Brain Problems (2013)

 Last year’s “Brain Problems” gets off to a weird start right away with spooky string stabs, ominous repeated vocals, and delays that stack up in nervous claustrophobia. But once the song form “proper” kicks in, you get a refreshing new/no-wave tune with smart guitar playing that sounds like Eno-era Talking Heads figuring out how to work with compound time signatures. While this record is very much an extension of the general approaches in “Condition of Air,” these tunes seem to breathe a little better, maybe because there are fewer harsh/metallic sounds competing for similar spaces in the mix. The vocals sound more confident, and there’s more of a hi-fi vibe throughout.

My favorite tune here is “Neutral Evil,” which has a great riff and some fun shreddy guitar lines playing just behind the vocals in the verse sections, and a kind of “tough guy” vocal approach that I really dig. In the middle, there’s a menacing breakdown with just synths and vocals that creates a satisfying contrast to the first half of the piece. And I love the relentless dancefloor propulsion of “Pleasure of Food,” which frequently gets stuck in my head. But those lyrics…

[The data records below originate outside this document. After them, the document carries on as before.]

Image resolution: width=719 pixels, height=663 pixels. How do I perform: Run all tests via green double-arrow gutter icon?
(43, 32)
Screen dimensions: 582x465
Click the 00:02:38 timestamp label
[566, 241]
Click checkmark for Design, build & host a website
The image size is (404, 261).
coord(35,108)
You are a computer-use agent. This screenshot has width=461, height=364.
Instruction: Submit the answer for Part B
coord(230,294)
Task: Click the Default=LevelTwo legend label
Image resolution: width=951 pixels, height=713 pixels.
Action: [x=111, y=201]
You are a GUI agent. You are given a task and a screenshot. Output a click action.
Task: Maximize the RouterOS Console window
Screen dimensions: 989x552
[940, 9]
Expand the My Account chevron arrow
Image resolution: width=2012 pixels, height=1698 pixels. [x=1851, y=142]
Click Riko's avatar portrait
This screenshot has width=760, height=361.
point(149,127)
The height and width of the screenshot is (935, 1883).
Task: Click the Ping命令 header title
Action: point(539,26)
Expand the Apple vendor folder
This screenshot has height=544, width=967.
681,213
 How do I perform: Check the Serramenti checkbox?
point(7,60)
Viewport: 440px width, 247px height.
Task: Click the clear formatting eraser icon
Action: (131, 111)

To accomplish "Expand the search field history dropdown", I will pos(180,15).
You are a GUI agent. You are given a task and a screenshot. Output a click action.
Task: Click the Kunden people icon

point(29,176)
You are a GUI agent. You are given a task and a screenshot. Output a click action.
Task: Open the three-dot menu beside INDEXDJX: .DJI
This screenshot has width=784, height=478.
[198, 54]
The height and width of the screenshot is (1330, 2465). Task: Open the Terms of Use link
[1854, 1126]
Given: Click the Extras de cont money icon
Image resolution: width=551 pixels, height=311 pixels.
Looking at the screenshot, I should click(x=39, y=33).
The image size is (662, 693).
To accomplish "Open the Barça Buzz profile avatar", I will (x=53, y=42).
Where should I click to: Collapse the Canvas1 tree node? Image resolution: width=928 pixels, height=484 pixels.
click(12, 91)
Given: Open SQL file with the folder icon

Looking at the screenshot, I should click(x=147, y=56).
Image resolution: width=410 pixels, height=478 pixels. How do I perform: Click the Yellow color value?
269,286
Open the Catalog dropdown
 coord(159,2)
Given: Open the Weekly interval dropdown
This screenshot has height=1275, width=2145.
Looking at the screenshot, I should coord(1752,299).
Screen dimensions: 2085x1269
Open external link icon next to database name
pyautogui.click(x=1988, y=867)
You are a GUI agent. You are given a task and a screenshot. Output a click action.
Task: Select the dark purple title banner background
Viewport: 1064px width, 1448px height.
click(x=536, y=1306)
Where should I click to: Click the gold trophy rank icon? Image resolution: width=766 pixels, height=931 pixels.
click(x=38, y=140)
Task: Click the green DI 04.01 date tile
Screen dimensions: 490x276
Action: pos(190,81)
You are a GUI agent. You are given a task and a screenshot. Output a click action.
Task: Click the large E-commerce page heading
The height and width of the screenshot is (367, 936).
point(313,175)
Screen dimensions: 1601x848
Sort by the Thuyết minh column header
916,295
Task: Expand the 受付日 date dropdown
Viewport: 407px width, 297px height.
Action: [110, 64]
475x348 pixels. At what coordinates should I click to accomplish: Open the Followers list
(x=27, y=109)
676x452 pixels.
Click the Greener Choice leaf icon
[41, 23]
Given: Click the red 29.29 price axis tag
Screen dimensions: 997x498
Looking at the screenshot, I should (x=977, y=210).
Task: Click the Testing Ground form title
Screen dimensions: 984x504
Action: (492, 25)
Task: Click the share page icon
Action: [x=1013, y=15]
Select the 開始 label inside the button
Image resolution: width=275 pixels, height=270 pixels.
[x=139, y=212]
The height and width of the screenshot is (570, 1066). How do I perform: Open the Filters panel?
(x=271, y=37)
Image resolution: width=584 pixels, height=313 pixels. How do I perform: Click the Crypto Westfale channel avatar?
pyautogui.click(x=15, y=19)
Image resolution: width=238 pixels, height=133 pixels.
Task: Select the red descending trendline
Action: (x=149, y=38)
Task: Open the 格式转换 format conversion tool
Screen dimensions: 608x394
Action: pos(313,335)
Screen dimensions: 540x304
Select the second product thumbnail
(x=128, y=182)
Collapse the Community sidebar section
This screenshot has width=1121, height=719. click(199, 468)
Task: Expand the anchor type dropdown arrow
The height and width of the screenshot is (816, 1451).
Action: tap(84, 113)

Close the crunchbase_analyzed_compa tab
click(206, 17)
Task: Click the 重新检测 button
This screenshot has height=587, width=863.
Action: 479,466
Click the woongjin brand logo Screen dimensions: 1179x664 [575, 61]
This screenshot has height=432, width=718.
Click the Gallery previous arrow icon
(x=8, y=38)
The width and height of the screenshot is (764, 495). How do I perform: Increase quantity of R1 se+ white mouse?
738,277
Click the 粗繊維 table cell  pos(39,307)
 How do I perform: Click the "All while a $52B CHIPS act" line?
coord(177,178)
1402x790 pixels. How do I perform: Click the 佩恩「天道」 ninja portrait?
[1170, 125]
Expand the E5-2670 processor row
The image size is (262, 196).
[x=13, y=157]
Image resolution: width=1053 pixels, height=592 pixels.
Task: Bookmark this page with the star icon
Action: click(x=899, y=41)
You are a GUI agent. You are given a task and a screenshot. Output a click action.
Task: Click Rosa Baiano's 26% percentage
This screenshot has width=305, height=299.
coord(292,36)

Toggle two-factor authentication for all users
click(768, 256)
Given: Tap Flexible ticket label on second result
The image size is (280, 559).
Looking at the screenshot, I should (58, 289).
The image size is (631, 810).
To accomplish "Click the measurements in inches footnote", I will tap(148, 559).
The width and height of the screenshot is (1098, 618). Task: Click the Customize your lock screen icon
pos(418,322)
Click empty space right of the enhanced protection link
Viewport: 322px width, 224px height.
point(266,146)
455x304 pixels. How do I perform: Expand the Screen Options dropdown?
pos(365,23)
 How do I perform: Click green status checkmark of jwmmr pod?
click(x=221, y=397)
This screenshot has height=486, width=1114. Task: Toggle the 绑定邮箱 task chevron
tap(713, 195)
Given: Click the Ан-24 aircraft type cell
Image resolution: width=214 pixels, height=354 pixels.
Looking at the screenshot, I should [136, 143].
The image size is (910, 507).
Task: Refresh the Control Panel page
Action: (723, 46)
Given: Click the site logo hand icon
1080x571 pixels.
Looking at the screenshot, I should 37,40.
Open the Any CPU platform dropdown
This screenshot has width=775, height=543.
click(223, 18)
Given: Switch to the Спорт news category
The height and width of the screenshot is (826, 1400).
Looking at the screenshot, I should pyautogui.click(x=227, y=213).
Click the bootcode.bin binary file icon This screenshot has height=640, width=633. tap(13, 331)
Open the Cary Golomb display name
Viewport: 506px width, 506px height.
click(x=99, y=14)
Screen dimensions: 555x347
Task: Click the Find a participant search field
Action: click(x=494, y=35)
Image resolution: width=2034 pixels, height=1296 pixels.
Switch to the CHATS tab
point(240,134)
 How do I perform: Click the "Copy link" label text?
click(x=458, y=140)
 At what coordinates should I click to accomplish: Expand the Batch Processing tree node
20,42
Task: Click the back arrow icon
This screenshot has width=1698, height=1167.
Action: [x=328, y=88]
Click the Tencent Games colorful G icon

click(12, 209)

I do have some lyrical difficulties with this album. While I laughed out loud the first time I heard the opening lines of “Pleasure of Food,” for example, by the end it made me super uncomfortable, like an accidental voyeur at a pretty dismal Overeaters Anonymous meeting. That tune is followed by three huge lyrical downers whose names will give you the basic idea: “Why Stand Up,” “I Can’t Go On, I’ll go Bananas,” and “Forced to Live.” And the closing tune, “The Miracle of Humiliation,” is a conceptual dirge in the spirit of King Missile’s “Failure” or something, but it doesn’t feel as obviously funny. While I imagine most of these are intended as narrative songs, there’s something about the delivery that feels really confessional in a way that’s awkward for me as a listener. Normally, I don’t even pay a lot of attention to song lyrics, but these vocals are mixed really high, and Korein’s diction is all too clear, so I can’t help but feel a little queasy at most of these tunes lyrically.

Lyrics aside, the music itself is very thoughtfully arranged, and I really dig Korein’s compositional style.  Word on the street is that another George Korein and the Spleen album will be dropping in the near future, and I’m excited to hear the project evolve some more.